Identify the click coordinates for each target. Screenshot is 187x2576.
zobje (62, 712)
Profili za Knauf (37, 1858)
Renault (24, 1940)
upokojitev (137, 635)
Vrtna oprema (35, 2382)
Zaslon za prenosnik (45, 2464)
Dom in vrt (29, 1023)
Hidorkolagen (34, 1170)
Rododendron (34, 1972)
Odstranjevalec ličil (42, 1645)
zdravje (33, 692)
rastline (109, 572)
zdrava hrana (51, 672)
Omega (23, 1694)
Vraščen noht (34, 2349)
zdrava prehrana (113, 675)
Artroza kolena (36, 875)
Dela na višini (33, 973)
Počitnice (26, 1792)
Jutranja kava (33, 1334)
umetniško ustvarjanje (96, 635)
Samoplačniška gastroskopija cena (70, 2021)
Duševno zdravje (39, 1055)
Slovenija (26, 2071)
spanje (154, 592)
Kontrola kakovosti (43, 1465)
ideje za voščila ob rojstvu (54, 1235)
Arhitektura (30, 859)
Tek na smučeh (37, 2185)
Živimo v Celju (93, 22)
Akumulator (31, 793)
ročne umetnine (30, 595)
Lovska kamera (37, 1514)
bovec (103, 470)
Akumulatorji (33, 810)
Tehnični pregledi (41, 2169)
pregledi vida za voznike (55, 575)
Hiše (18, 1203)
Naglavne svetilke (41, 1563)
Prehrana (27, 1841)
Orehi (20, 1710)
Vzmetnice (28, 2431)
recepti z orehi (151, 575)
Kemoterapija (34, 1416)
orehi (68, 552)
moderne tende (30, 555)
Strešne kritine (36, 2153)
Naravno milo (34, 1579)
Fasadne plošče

====

Take the line containing "Orehi (20, 1710)" as the first line and the last line of the data above as the final one. Write out these lines and all between them exactly.

Orehi (20, 1710)
Vzmetnice (28, 2431)
recepti z orehi (151, 575)
Kemoterapija (34, 1416)
orehi (68, 552)
moderne tende (30, 555)
Strešne kritine (36, 2153)
Naravno milo (34, 1579)
Fasadne plošče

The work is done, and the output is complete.